I found
that I typically write about my romantic relationships. A lot of my blog entries talk about my
ex-boyfriend Jared and how lucky I was to end that relationship. Most of my entries discuss my relationship with
Jacob and how it evolves throughout the semester to just being friends to a romantic
relationship. One of the themes or
specific concerns that continue to reoccur is how crappy my high school relationship
was. I guess the old saying is true,
young and dumb! For my relationship with
Jared, I still have strong emotions and hate that I was used throughout my high
school years. Dating him was a huge
learning experience. I wish I left him
after the first time he cheated on me but I stayed. It always makes me wonder where I would be
today if I left him. I also always
wonder where I would be if I stayed with him.
I know if I stayed I’d be engaged already but I am very glad that I ended
it before he popped the question. My frustration
with Jacob not knowing what he wanted was also an issue that I discussed
because it was such a huge part of my life during the first half of the semester. It was very hard on me not knowing what was
going to happen and knowing that if we decided not to be together, how would
that friendship look.
One of the huge changes that I noticed
was my entries seem to turn happier sounding once Jacob and I began
dating. I found it a lot easier to talk
about topics because I was in a romantic relationship that I was able to relate
the materials that we learned in class too.
I found that it was also easier to realize how and why my past
relationships failed because I was more accepting of my own faults and was able
to relate them to why my past relationships didn’t work out. My seeing these, I am able to focus on my
flaws in order to keep a positive and healthy relationship now and in the
future.
One thing that really surprised me
when re-reading my blog entries was how vulnerable I was when writing
these. After reading them, I was amazed
on how open I was about my past relationships and my current relationship. I shared a lot that I couldn’t imagine
sharing with my parents. Most of my
friends know about my relationship with Jared but I like to keep my relationship
with Jacob very quiet and not many people know that we are dating. I found it very relieving to write about my relationship
instead of straight telling someone about it.

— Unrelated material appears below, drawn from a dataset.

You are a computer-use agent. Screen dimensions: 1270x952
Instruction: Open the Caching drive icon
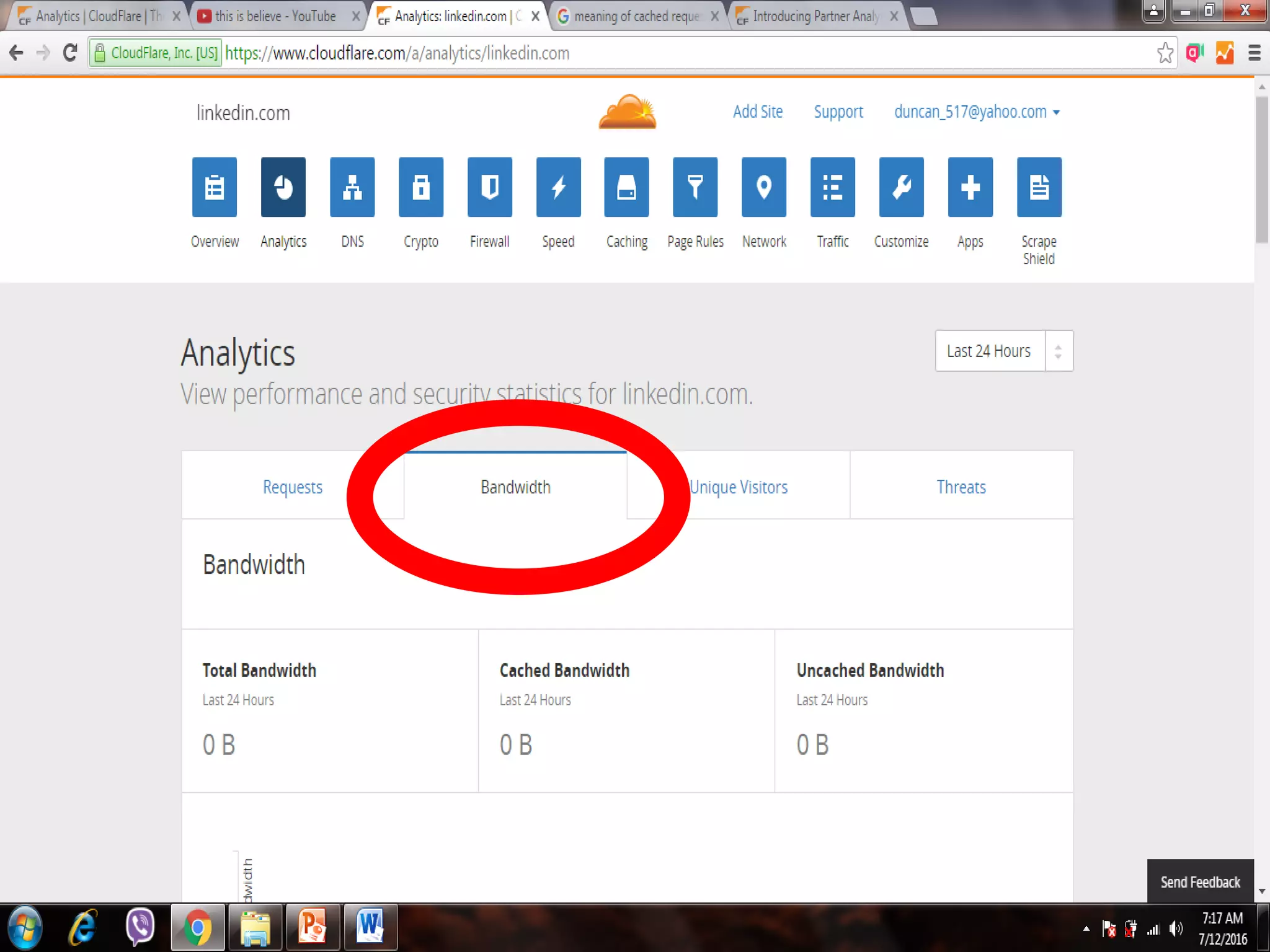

I found that two of my last entries
were worth revising. I found that I have
a lot to talk about being in a long distance relationship because everything
that was discussed in class was very relevant to my relationship. It was also particularly interesting to look
at because we started our relationship long distance too. I also found it very easy to talk about
relationship dissolution because there was so many different aspects in my relationship
with Jared that contributed to us breaking up which make it very easy to look
at and evaluate. So at this point, I plan
on expanding blog 8 and blog 9 to continue to discuss these two topics in more
depth.
One aspect of the weekly blogging
that I valued the most was just being able to relieve some stress and to look
at why previous relationships didn’t last and how to ensure that the relationship
that I am in now continues to be healthy and positive. This shows up in my entries because I look
into my love style, attachment style, identity, how I deal with conflict, how I
feel about infidelity, about my long distance relationship and past
relationship dissolution along with evaluating my love language. I chose my blog entries by looking at which
ones related to my life now or related to my past relationships.

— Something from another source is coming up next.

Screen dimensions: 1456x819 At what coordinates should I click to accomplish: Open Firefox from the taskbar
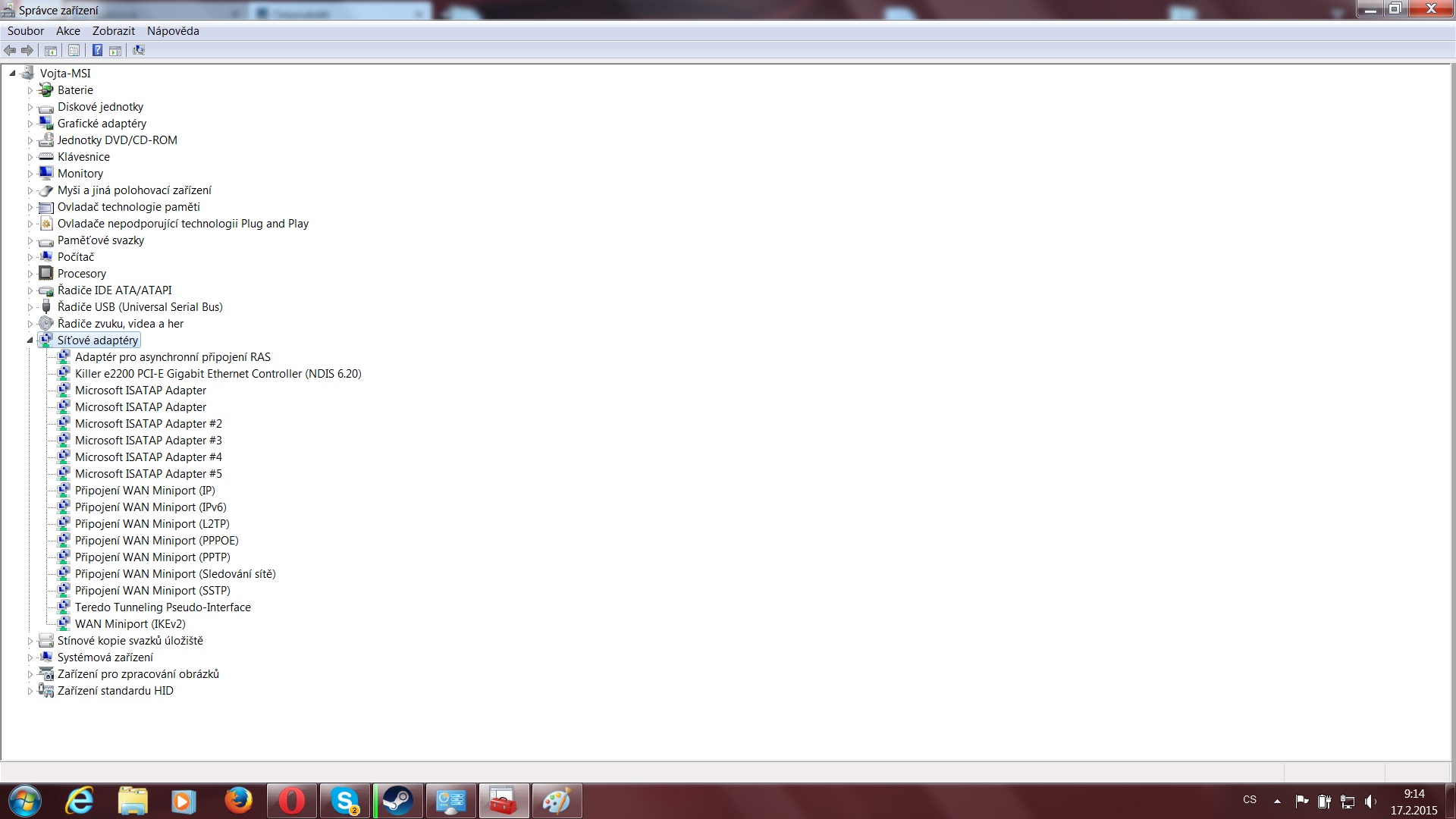238,801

This reflection component requires students to really take a step back and look at their blogs entries with a different, grander view ("the big picture"), which is exactly what you did. Bravo for offering such a comprehensive and thoughtful reflection! I am so, so happy for you that this semester-long blogging project was something you found worthwhile and personally meaningful. Perhaps you'll consider continuing your blog on your own - using it for whatever you need it to be. You have successfully met the criteria to earn full points on your reflection (5 points). Great job with this! It was an honor for me to read your deepest thoughts, feelings, experiences, and insights in this format. Thank you for your willingness to share so much of yourself.